DaVita HealthCare Partners Inc., a Fortune 500 kidney care organization with more than 1,840 dialysis centers, has an effective, institutionalized perceiving routine. To keep all employees focused on the external environment, DaVita abandoned the organization chart. According to the company's point of view, structure focuses too much attention on the hierarchy and not enough on understanding the local marketplace and broader environment. DaVita’s management system orients each local dialysis center to the needs of patients, physicians, and the community. Meanwhile, central management concentrates on activities that deliver future value for the corporation—they charter teams to build leaders, research the implications of healthcare reform, identify M&A prospects, and develop new business. One of these teams identified and pursued a recent merger with HealthCare Partners. This process also identified international dialysis as a potential business opportunity.
This external focus is supported by a hard-and-fast rule that moves information up the hierarchy: “Whenever there is a director and three or more team members in a room, there’s a town hall meeting.” In these meetings, any question can be asked about any subject. If the director doesn’t have an answer, the question goes into his or her email and has to be answered within 48 hours.
All that information—from dialysis centers and initiative teams—gets funneled to top management for consideration. But if you ask who’s on the top management team, you’ll get a puzzled look. At DaVita, different top management teams are accountable for different purposes. That allows the company to assign people with the right expertise to various questions and issues, and improves their ability to interpret signals from their externally focused organization.
Thrashers and underperformers, with inward-looking and politicized management, find this level and intensity of communication congenitally difficult. They are too busy vying for turf, resources, and position to dispassionately consider the implications of outside signals. The external focus of agile companies enables them to face up to brutal facts and separate wheat from chaff.
Testing responses. Agile organizations refine their insights from the perceiving routine with a relatively high number of low-cost experiments. They encourage innovation and tolerate a good deal of failure. Effective testing and innovation activities range from gathering further intelligence, to trying out new ideas on a small scale, to implementing full-scale product development programs. In most cases, there are explicit risk management processes—with valid success criteria so the plug can be pulled if the test fails—and continuous learning efforts so that the insights gained from the tests spread to all relevant parts of the company.
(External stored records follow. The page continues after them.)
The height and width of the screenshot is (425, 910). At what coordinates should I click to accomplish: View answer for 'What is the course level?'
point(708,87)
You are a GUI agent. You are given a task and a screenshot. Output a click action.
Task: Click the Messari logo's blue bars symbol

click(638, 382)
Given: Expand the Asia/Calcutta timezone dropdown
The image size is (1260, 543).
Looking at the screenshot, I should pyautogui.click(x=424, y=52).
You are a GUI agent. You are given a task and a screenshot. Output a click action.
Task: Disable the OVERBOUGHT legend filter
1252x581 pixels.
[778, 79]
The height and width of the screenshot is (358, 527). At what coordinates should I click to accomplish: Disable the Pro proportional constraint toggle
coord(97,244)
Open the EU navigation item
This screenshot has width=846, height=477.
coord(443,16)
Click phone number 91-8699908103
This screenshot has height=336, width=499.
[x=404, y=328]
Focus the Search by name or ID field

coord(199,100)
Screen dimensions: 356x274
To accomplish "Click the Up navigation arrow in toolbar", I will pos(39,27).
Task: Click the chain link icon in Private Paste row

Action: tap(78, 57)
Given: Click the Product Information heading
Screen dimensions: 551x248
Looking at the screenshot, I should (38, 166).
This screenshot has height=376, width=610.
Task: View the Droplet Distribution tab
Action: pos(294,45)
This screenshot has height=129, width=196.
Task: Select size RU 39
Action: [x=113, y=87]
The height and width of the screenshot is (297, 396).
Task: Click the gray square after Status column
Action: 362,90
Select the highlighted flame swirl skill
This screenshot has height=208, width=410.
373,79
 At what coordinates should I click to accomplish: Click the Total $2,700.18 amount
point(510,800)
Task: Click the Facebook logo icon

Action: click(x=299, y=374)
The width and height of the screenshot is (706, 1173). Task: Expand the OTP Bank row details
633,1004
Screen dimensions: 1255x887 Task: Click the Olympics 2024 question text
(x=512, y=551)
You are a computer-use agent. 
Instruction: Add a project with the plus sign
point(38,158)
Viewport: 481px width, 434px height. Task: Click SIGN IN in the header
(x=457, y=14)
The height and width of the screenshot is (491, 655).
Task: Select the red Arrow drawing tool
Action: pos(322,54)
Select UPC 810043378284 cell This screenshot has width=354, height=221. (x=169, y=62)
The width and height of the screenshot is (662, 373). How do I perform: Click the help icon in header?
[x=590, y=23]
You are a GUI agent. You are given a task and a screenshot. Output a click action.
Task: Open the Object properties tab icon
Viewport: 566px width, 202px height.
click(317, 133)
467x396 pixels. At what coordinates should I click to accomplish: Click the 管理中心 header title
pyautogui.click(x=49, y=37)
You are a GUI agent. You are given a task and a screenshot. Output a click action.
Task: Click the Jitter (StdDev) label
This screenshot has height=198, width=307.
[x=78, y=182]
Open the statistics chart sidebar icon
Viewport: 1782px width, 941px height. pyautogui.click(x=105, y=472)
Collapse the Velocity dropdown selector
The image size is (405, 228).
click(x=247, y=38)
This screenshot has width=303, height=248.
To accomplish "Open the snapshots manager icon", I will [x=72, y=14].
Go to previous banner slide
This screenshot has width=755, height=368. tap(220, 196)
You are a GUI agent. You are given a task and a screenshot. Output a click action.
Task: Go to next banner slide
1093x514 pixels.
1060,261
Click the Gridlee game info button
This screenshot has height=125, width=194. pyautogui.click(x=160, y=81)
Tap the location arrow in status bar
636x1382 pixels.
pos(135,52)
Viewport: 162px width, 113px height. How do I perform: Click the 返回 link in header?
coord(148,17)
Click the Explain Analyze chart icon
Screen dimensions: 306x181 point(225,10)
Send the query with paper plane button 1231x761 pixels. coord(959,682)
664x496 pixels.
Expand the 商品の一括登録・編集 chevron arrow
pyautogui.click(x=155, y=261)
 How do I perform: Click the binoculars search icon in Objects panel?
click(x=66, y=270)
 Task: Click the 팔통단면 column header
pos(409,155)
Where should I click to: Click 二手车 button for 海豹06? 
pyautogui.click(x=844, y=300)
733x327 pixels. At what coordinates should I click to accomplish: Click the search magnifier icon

Agile organizations invest significantly in learning and continuous improvement, never resting on their laurels or believing they have “cracked the code” once and for all.
The Limited Brands has both informal and formal testing routines that help the apparel retail chain keep pace with fashion trends and competition. Managers get in the habit of asking one another, “What’s new, what’s next?” This connects everyone in the organization, from senior managers to store merchants, to the observations and data they’ve gathered, whether the subject is supply chain innovations or the latest trends in lingerie or healthy products, and pushes them to consider what they are going to do about it. The “what’s new, what’s next” mantra keeps them on their toes. At the store level, small-scale testing procedures make it easy to try out new concepts, point-of-purchase displays, and product extensions. Consumer responses to small-scale tests are vetted by managers, and investment decisions follow successful ideas. Two of the Limited’s blockbuster retail brands—Victoria’s Secret and Bath and Body Works—got started this way. Their success as small experiments inside existing retail stores caught management’s attention and led to big commitments from CEO Les Wexner.